**PROBLEM REQUIREMENTS**
The answer must consist of every line from the entries below that contains the word "Given".

**Stored data entries**
▽
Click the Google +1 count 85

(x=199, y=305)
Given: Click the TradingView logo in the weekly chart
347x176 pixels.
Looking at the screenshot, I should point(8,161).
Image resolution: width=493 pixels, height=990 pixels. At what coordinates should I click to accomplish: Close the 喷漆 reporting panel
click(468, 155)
△
▽
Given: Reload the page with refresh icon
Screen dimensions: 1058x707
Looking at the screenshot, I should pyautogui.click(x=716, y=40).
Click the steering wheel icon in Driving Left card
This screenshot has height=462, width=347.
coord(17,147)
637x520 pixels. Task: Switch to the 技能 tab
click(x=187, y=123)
△
▽
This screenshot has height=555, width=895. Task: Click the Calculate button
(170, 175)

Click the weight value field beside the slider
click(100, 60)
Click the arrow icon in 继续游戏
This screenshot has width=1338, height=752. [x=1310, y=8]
△
**SOLVED PROBLEM**
Given: Click the TradingView logo in the weekly chart
Given: Reload the page with refresh icon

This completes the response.